Jill Tarlov, residente en una localidad próxima del estado colindante de Connecticut, madre de dos hijos y esposa de un vicepresidente del poderoso medio de comunicación CBS, se encontraba cruzando el sur de Central Park a la altura de la calle 63rd. Apenas si se había separado de la acera y pisó un paso de peatones para cruzar una de las múltiples carreteras, de tráfico reducido, que atraviesan el parque, casi más frecuentadas por corredores y ciclistas, que utilizan carriles habilitados para ello con pintura sobre el asfalto, que por vehículos, cuando fue arrollada por uno de estos típicos ciclistas que van por la ciudad como si tuviera que quitarse todo el mundo a su paso, vehículos incluidos; no digamos viandantes. Jill cayó e impactó con su cabeza en el suelo; ha sufrió un traumatismo craneoencefálico que, poco después, en el hospital Presbyterian/Weill Cornell, causó muerte cerebral. Su vida se encuentra mantenida artificialmente a la espera del milagro. Éste es el último caso de varios fatales que se han producido ya.
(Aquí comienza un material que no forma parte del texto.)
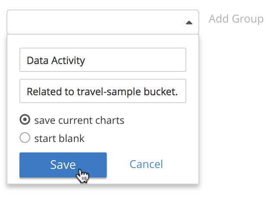The width and height of the screenshot is (268, 197).
Task: Choose the start blank radio button
Action: (x=25, y=138)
El ciclista, Jason Marshall, saxofonista residente en Harlem, tiene una gran afición al ciclismo. Con una bicicleta de alta gama, adaptada con manillar de triatleta, es corredor asiduo de Central Park, donde puede tener hasta dos sesiones de entrenamiento al día. Le gusta la velocidad y puede ir rápido. Existe información precisa de esto, así como de su pasión por la bicicleta, porque ha publicado con regularidad sus recorridos, marcas y velocidades, gracias a un medidor con GPS que lleva en su bicicleta, en una página web especializada; ha recorrido unos 15.000 kilómetros en lo que va de año. Ahora, tendrá un proceso judicial donde se podrá enfrentar a penas desde agresión hasta homicidio negligente. Testigos señalan que Jason gritó varias veces antes del atropello con exigencia: “Quítate de enmedio!” No se tiene claro aún si el semáforo estaba en rojo o no en el momento del accidente, pero parece que el ciclista tuvo tiempo de reacción y, lejos de aminorar su marcha, siguió al mismo ritmo.
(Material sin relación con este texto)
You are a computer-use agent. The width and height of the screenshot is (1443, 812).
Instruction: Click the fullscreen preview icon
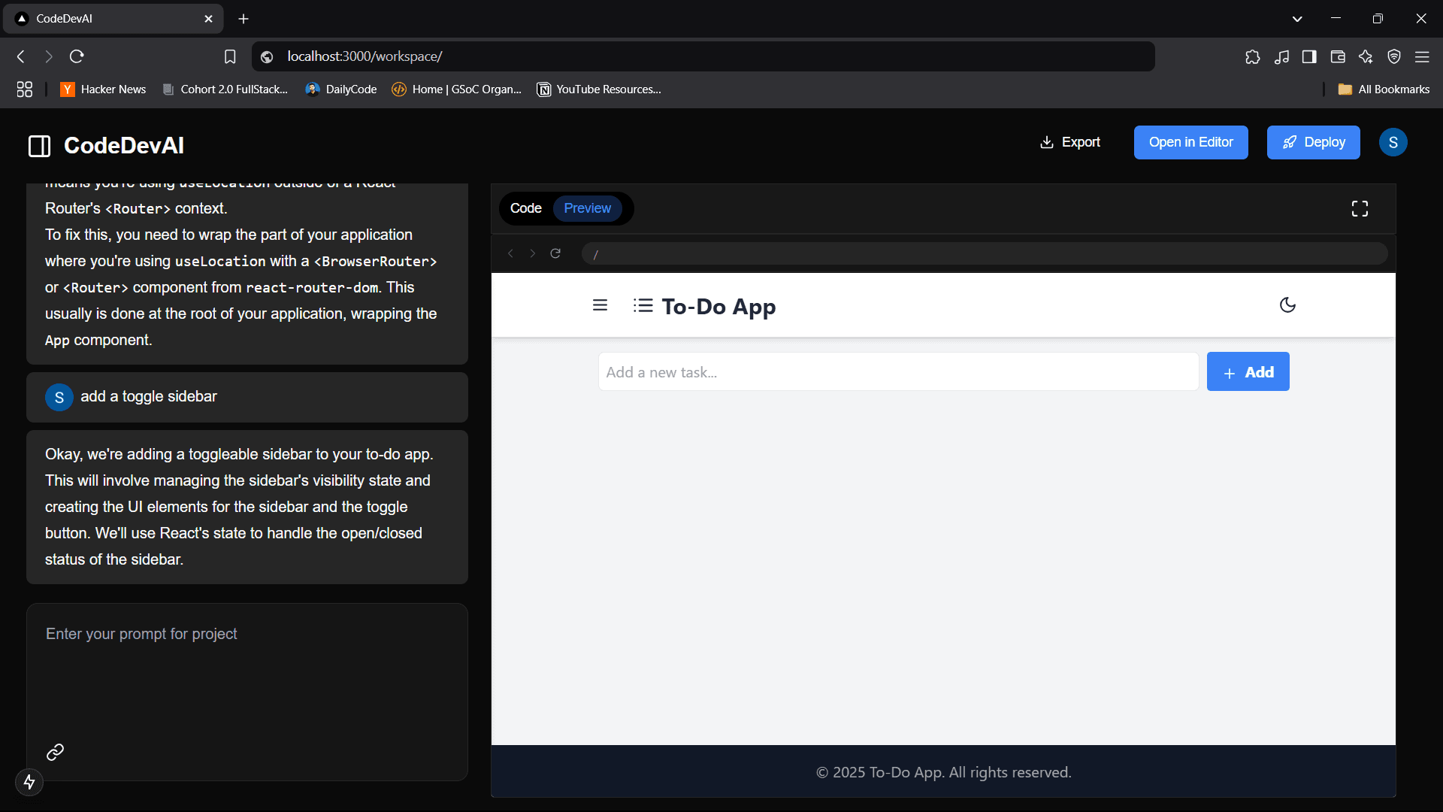1360,208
No me extraña nada esto, lo de los incidentes en los que están implicados ciclistas agresivos, terminen en accidente o no; usualmente, todo queda en la anécdota. Yo mismo los he sufrido, y también los he presenciado. La última, cruzando en la esquina de la Quinta con Broadway. Un par de ciclistas se aproximaban rápido y prefirieron aprovechar la inercia de bajada en lugar de pararse como indicaba su semáforo, puesto rojo en ese instante que los peatones comenzamos a cruzar. Uno de los ciclistas se ofendió porque una chica que cruzaba le llamó la atención tras tener que esquivarlo. El ciclista paró desafiante y la insultó varias veces: “Fuck you!”, le dijo; la chica fue más sensata y continuó su marcha moviendo su cabeza, no dando crédito, como el resto, a la injusta agresión verbal.